In a rainy ceremony in Athens that included school children singing “God Save the Queen,” Princess Anne accepted the Olympic torch on Thursday as it was symbolically handed over to London.
The Princess Royal is heading the delegation that is bringing the torch to Britain, where it is scheduled to arrive on Friday afternoon. Also in the delegation are soccer star David Beckham, London’s mayor Boris Johnson, and London Olympic chairman Sebastian Coe.
Princess Anne, president of the British Olympic Association, was also an Olympic competitor herself, who rode on Britain’s equestrian team in the 1976 Montreal Olympics.
She said she couldn’t imagine competing in more recent Olympics.
“I’d hate to be doing it now, that’s all I can tell you. I think there’s so much [pressure] to everybody,” the Telegraph quoted the princess as saying.
“All the things the electronic media have opened up simply didn’t exist when I was doing it,” she said. “Some people do find it a help, I am sure, but I suspect for others that’s a difficult level of intrusion to manage.”
Members of her delegation had only high words of praise for the Princess Royal. Lord Coe said she was crucial because “she sees the world through the eyes of a competitor” and sports minister Hugh Robertson said she was essential in delivering London’s successful bid.
“She is one of the great unsung heroes of this whole process,” said Robertson. “She has played a remarkable role in this, and it is completely unheralded and largely unthanked.”
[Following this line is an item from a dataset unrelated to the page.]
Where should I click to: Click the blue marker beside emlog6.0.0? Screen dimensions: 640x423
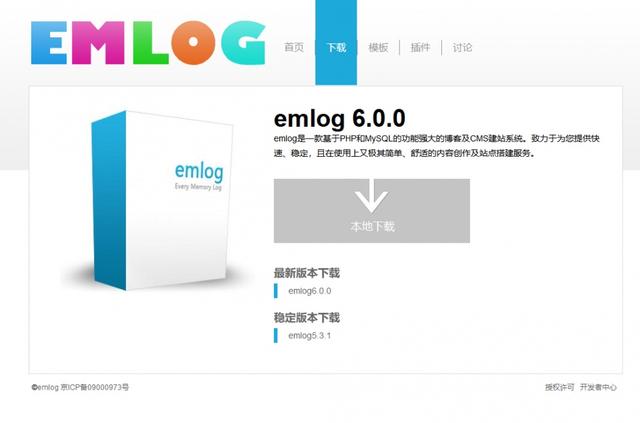(x=276, y=291)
The princess carried the flame out of the stadium after it had been transferred from a torch to a lantern. It was then taken to the British ambassador’s residence in Athens overnight. From there, it’s being flown on a special jet, with a gold-painted nose, British Airways flight 2012. While on board, the flame, protected in a miner’s lantern, will have its own seat, as well as a dedicated guard, reports the Associated Press. The destination is Royal Naval Air Station Culdrose in Cornwall, where the princess formally delivers it onto British ground and where David Beckham will use it to light a cauldron.
The torch will then be taken to Land’s End, England’s most western point, where on Saturday morning it will begin its 70-day, 8,000-mile journey through the UK, ending on July 27 at London’s Olympic stadium.